Les Slaves : cours du Collège de France (1842)

La révolution orange en Ukraine, la libération des Pays Baltes,
l'émergence de la Pologne, nations aux confins de l'Union
européenne, illustrent de nouveau un problème que le Victor
Hugo polonais, Adam Mickiewicz (1798-1855) avait formulé, à
Paris, en 1842, dans ses cours du Collège de France : qui sont
les Slaves ? les Russes sont-ils capables de liberté ? pourquoi
l'acharnement contre la Pologne ? entre Russie et Pologne,
autocratie et république, n'est-ce pas le destin européen des
Slaves qui, régulièrement, se rejoue en un vrai choc de civilisations
? comment le résoudre ?
Les cours de Mickiewicz, grand orateur, enflammèrent le Tout-Paris
romantique et socialiste, entre les sursauts révolutionnaires,
républicains, européens de 1830 et de 1848. Michelet et George
Sand pleuraient en l'écoutant expliquer le «terrorisme intellectuel»
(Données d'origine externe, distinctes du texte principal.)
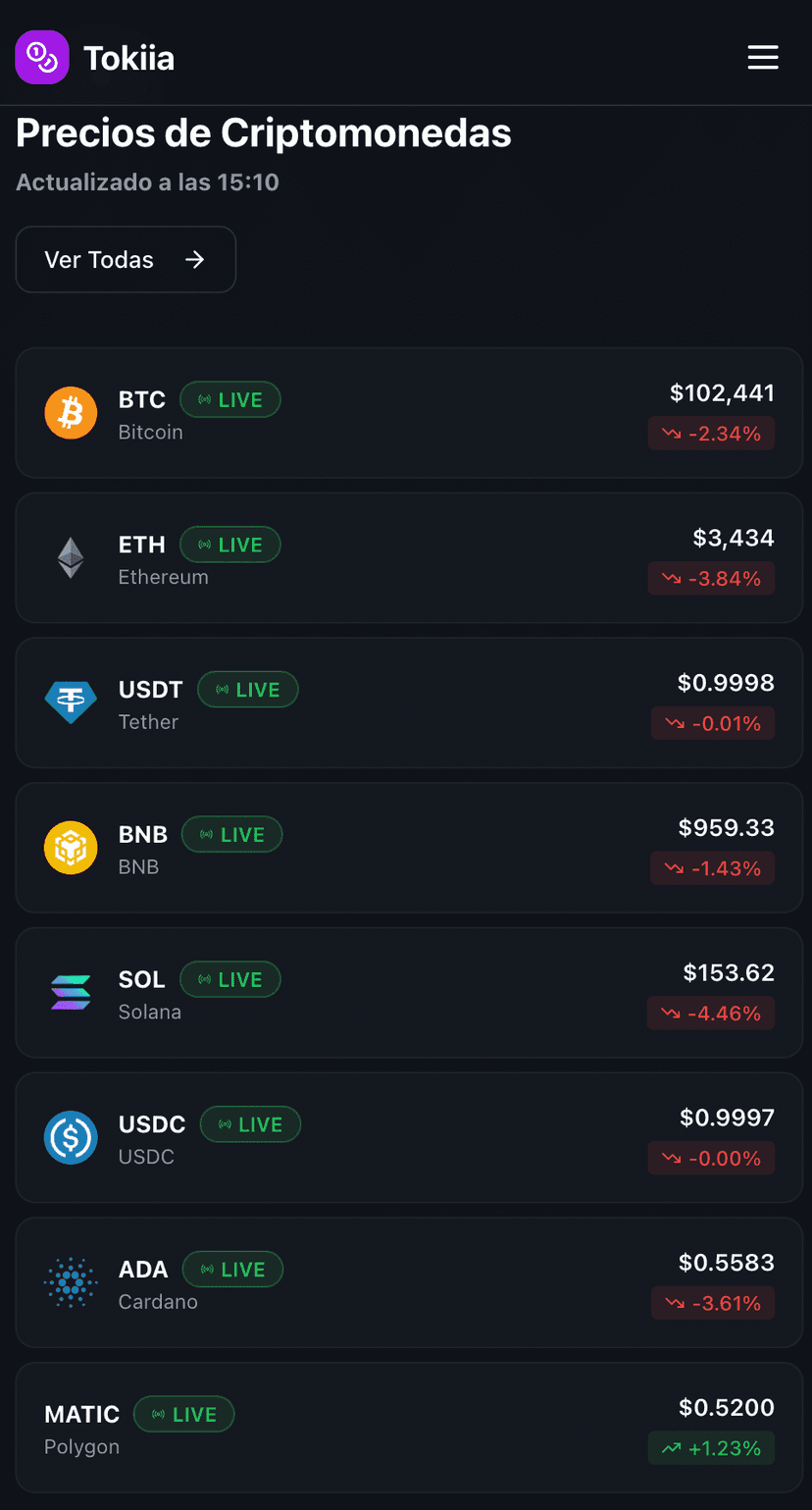Click Solana's -4.46% change badge
Screen dimensions: 812x1510
click(711, 1014)
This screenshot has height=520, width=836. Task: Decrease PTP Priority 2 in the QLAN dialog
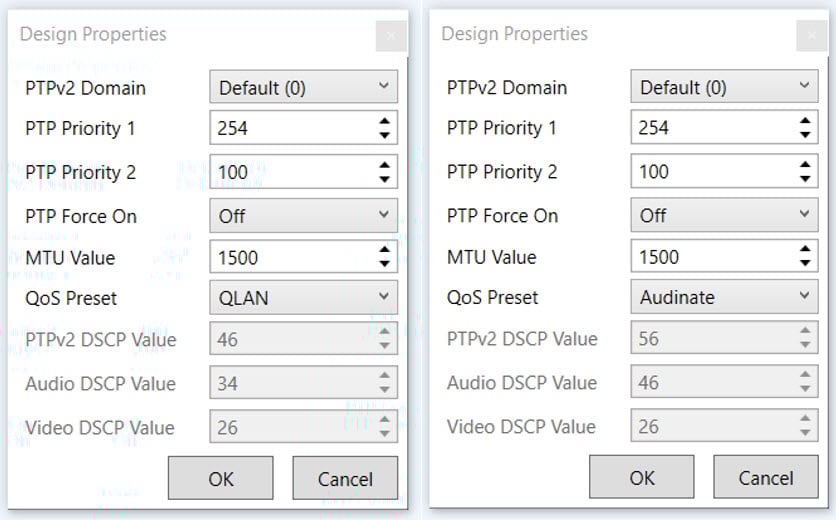(384, 179)
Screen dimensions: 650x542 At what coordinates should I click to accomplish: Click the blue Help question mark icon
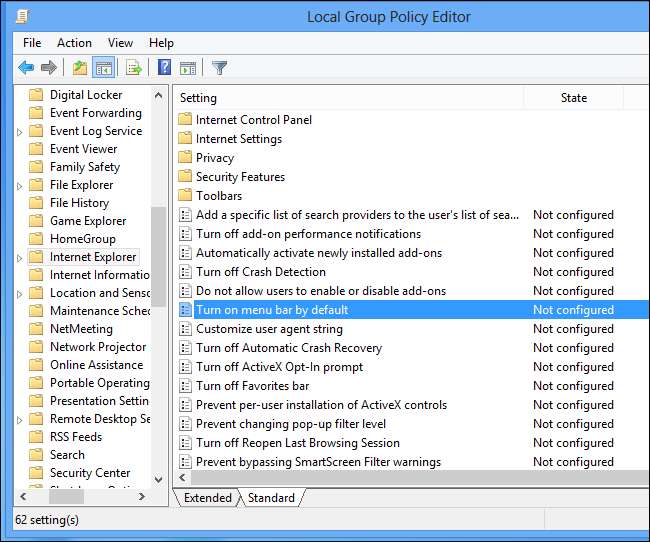click(x=165, y=68)
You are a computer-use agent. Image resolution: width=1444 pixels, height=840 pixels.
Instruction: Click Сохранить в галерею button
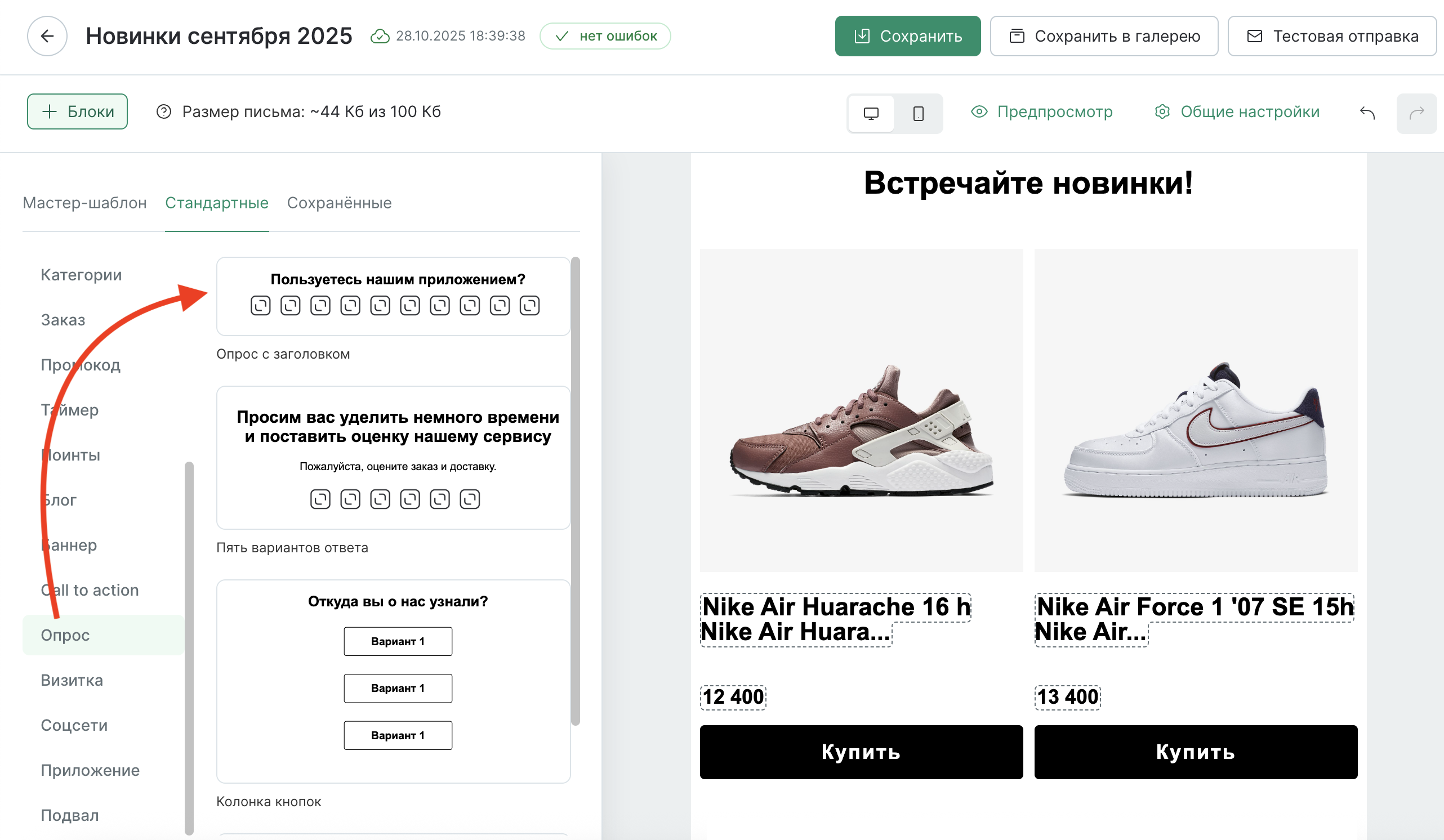[1104, 36]
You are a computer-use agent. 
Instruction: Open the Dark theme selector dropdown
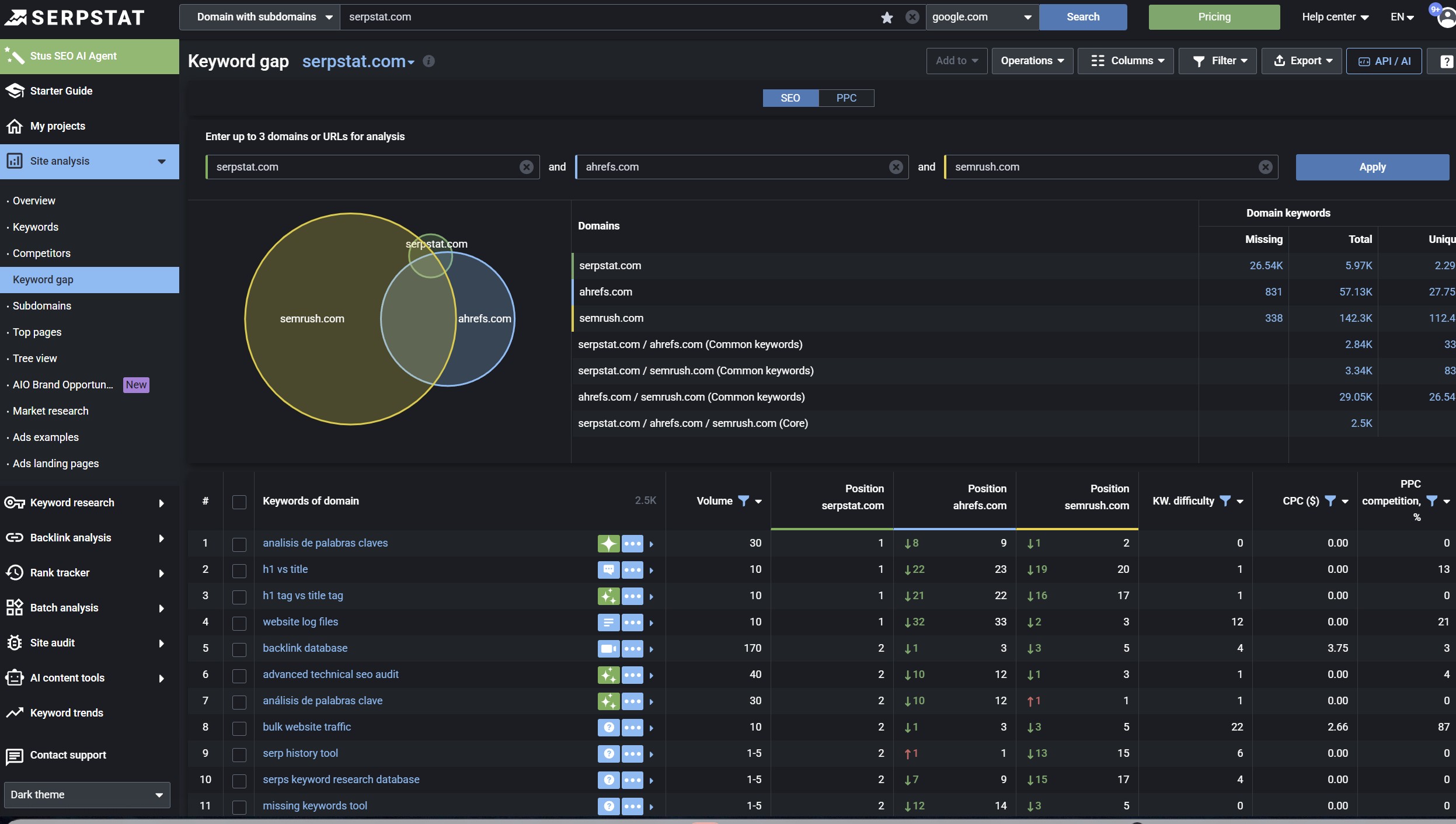(87, 795)
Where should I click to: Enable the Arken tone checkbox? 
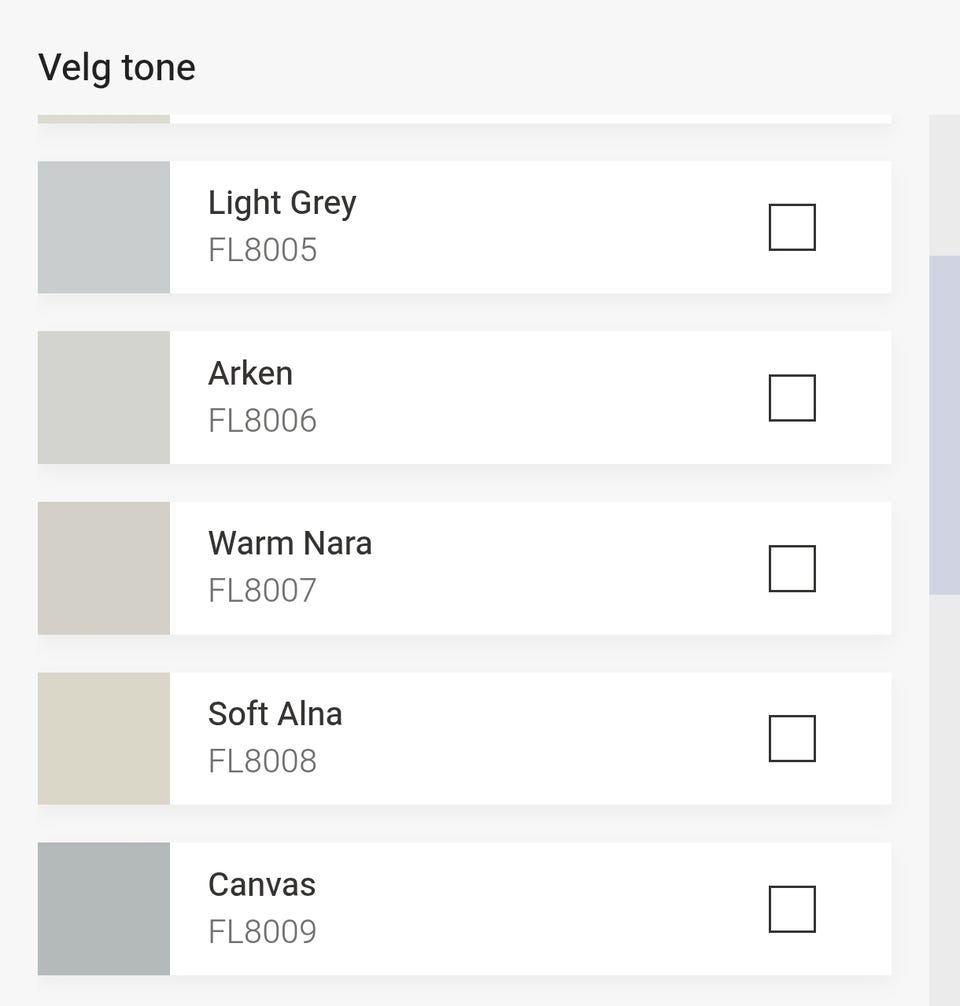[x=792, y=398]
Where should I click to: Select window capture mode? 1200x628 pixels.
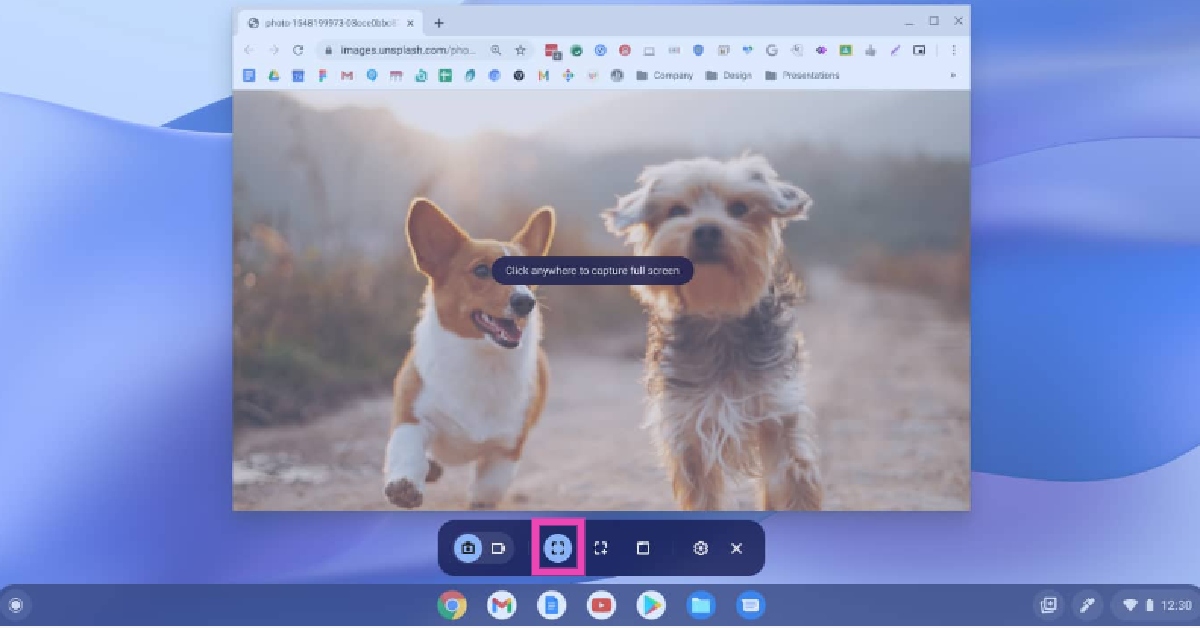(643, 548)
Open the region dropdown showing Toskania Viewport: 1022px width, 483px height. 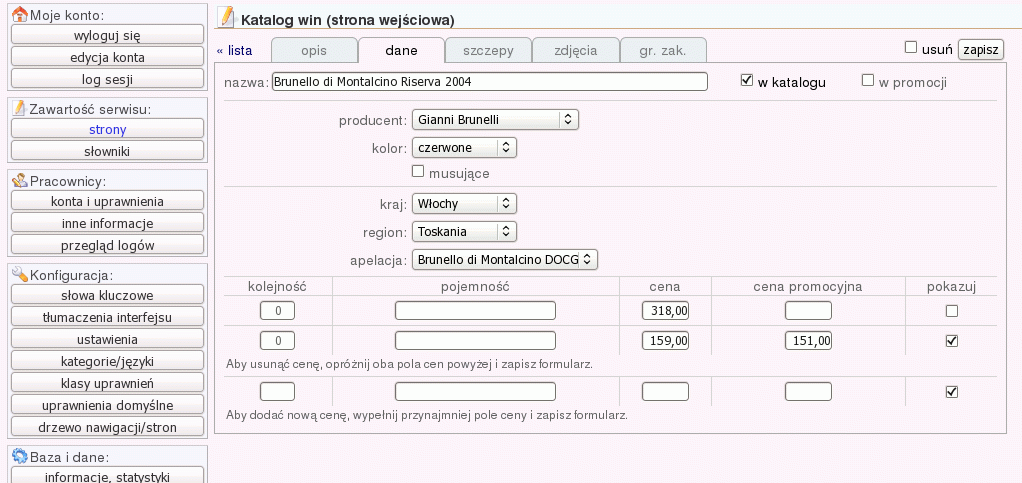coord(464,232)
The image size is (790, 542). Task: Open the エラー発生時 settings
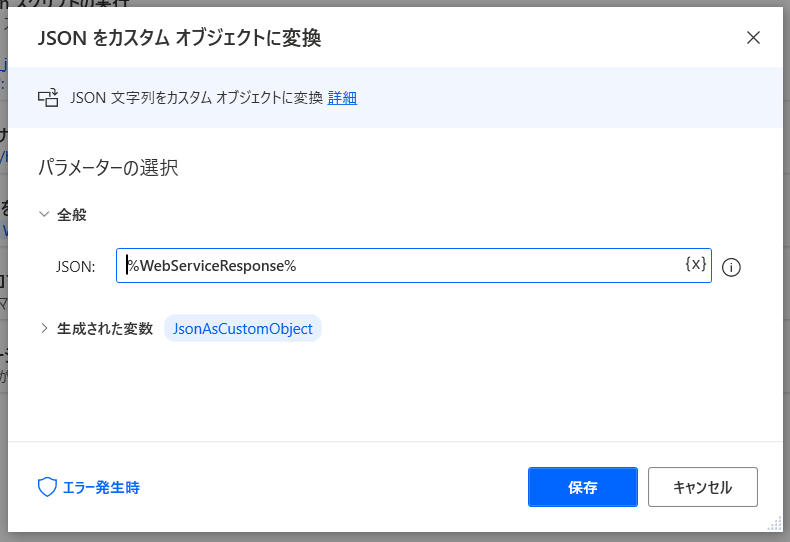pyautogui.click(x=101, y=488)
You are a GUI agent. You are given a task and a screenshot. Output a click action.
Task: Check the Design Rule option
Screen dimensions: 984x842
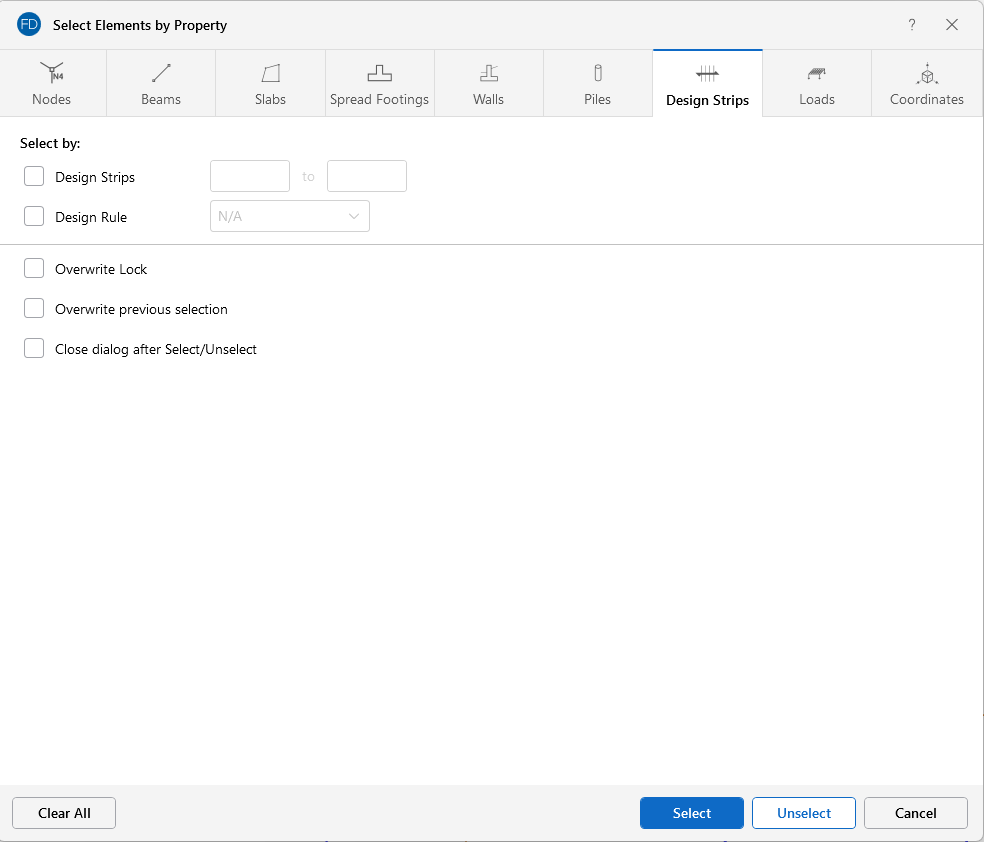click(x=35, y=217)
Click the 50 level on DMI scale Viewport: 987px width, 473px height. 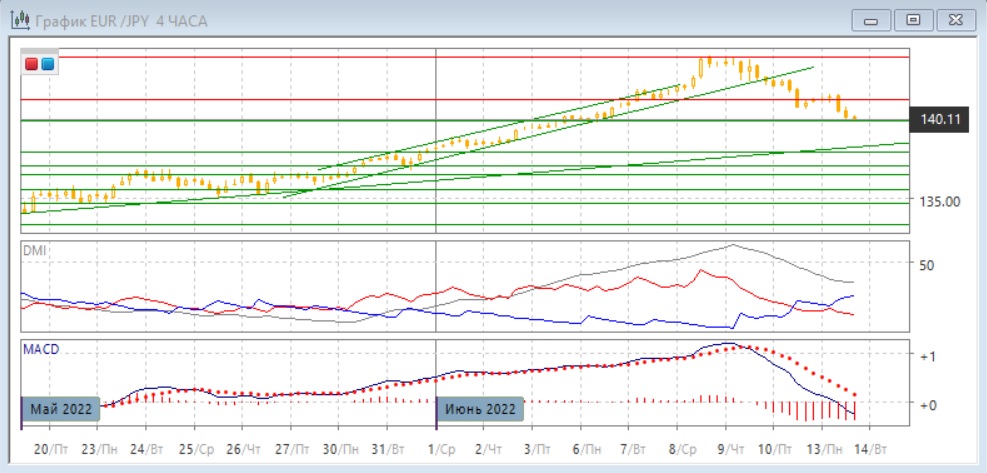pyautogui.click(x=926, y=265)
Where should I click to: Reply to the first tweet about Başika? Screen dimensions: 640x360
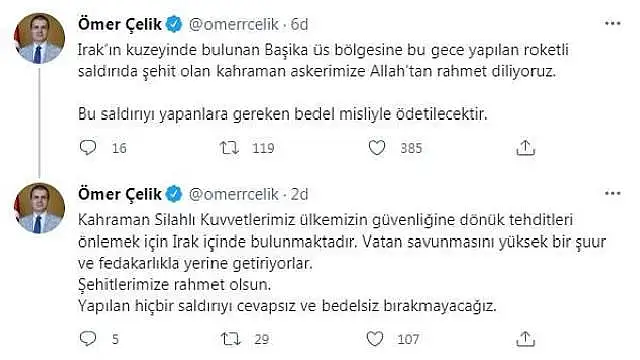point(88,147)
de la discipline russe, le «destin littéraire de la Sibérie» et
du chamanisme, la «lutte entre les systèmes et les passions» qui
anime l'histoire de l'Europe. Mickiewicz formulait ainsi une méditation
toujours actuelle sur l'Europe de l'Est face à la modernité et
à son destin démocratique, mieux : «républicain».